▶ _The problem_
Render the material as a JSON list of strings, one per line, starting with the line that contains "Open the candlestick chart type dropdown" and going through the line that contains "This screenshot has height=181, width=400.", with blank lines omitted. Leave the pictures out of the list.

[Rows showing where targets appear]
▼

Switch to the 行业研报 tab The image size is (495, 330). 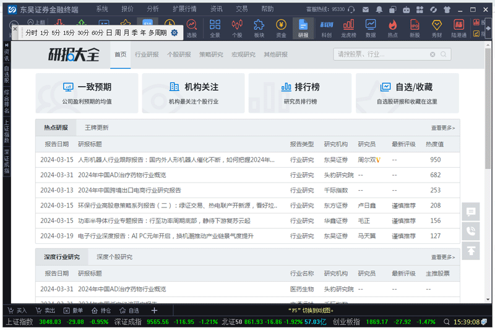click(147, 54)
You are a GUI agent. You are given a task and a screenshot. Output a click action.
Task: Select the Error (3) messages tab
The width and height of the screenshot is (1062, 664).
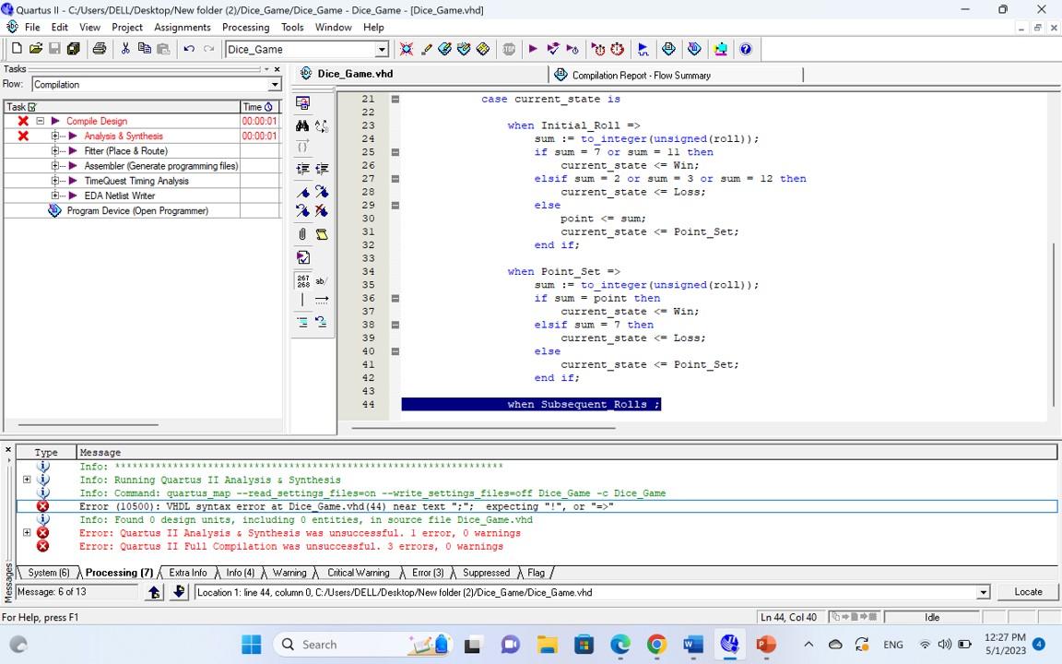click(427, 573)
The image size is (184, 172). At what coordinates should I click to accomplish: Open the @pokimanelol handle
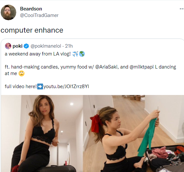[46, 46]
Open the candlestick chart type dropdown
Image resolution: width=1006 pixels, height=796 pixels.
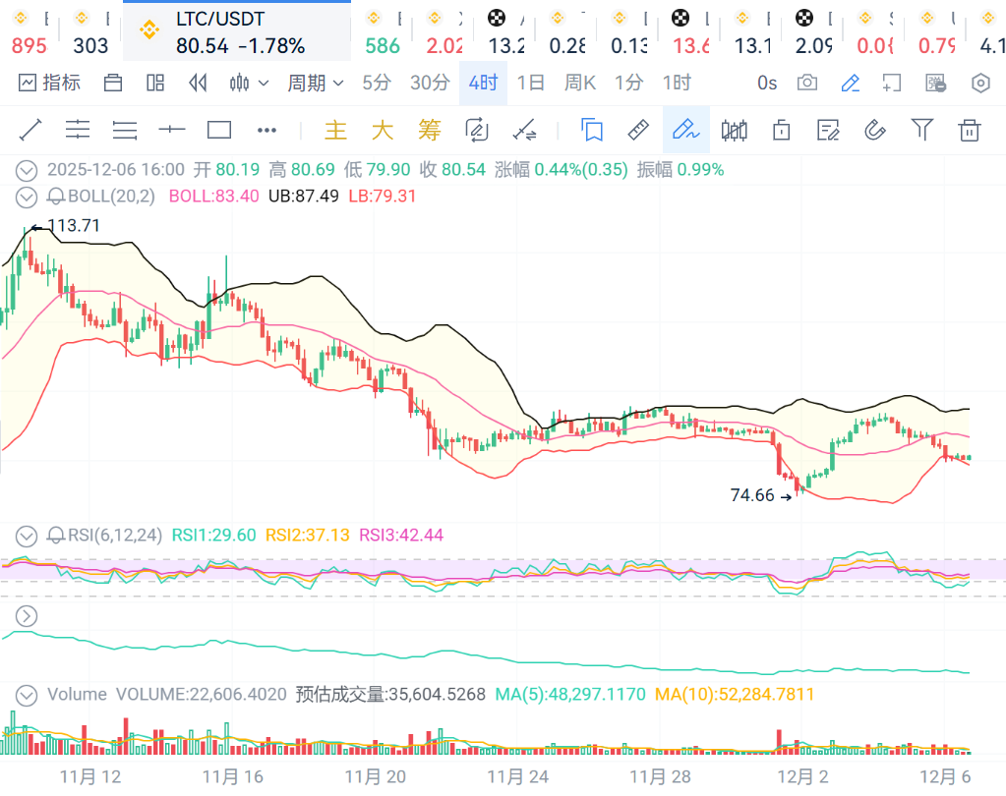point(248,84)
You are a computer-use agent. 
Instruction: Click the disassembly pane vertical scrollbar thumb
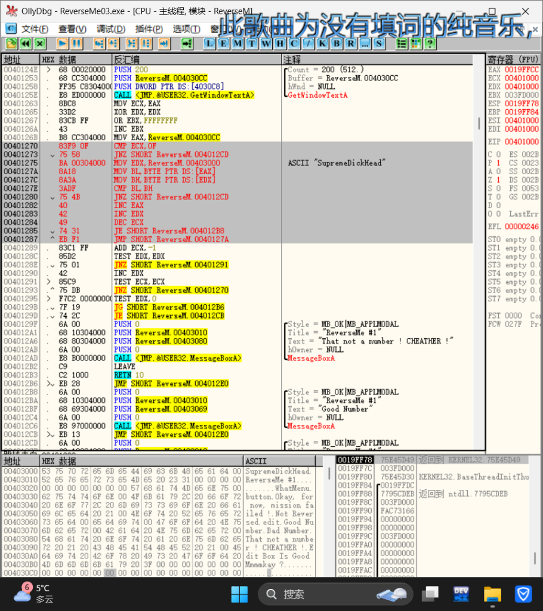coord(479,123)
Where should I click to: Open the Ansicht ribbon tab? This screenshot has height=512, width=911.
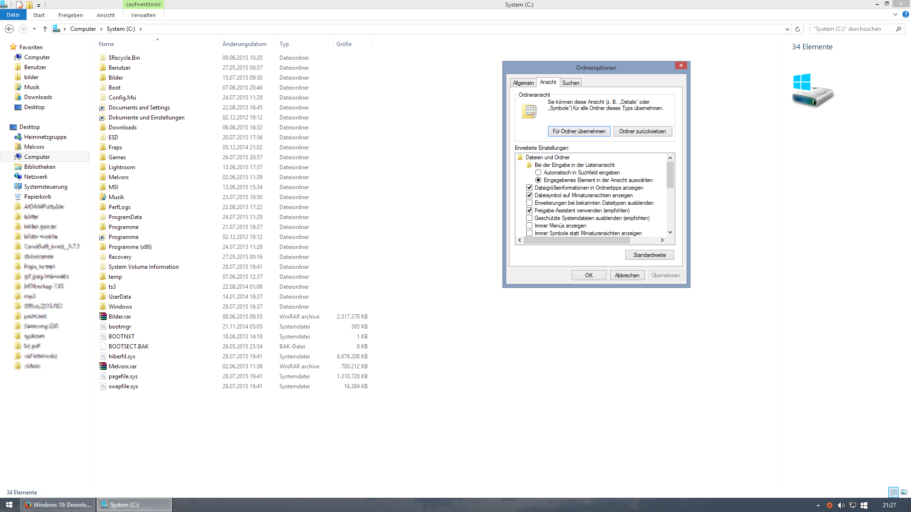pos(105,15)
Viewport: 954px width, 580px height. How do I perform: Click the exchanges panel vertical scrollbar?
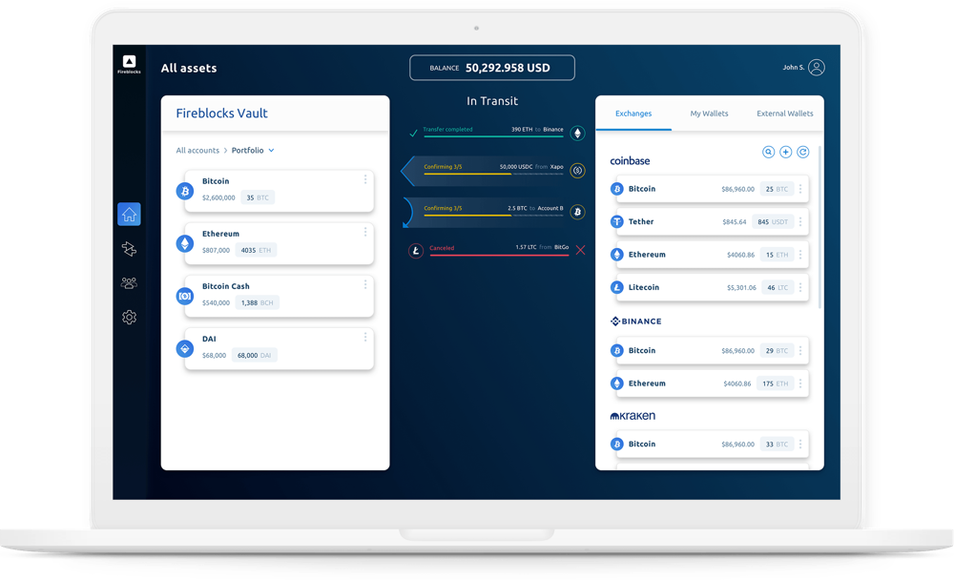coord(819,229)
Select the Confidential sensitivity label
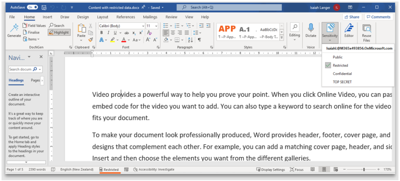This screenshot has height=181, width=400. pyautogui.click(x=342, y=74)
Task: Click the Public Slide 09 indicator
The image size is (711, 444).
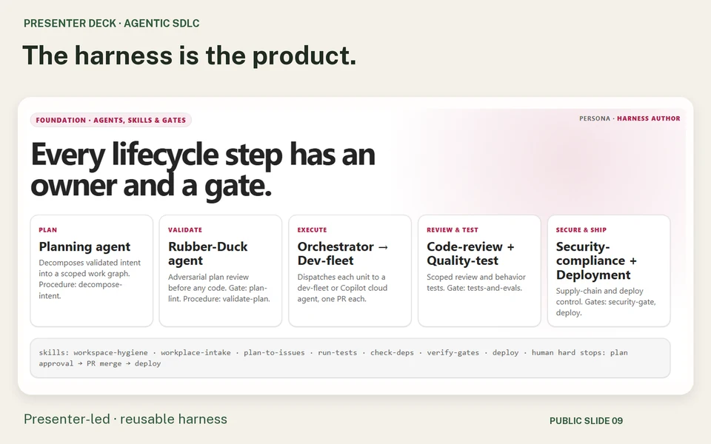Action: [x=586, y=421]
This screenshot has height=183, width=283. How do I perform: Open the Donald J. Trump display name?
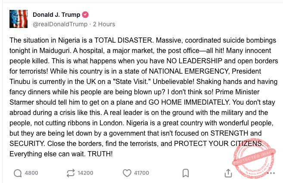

▲

▶ _Solution for this task_
[
  "Open the candlestick chart type dropdown",
  "Image resolution: width=1006 pixels, height=796 pixels.",
  "point(248,84)",
  "You are a computer-use agent. ",
  "Instruction: Click the disassembly pane vertical scrollbar thumb",
  "coord(479,123)",
  "Where should I click to: Open the Ansicht ribbon tab? This screenshot has height=512, width=911.",
  "pos(105,15)",
  "Viewport: 954px width, 580px height. How do I perform: Click the exchanges panel vertical scrollbar?",
  "coord(819,229)",
  "Select the Confidential sensitivity label",
  "This screenshot has height=181, width=400. pyautogui.click(x=342, y=74)"
]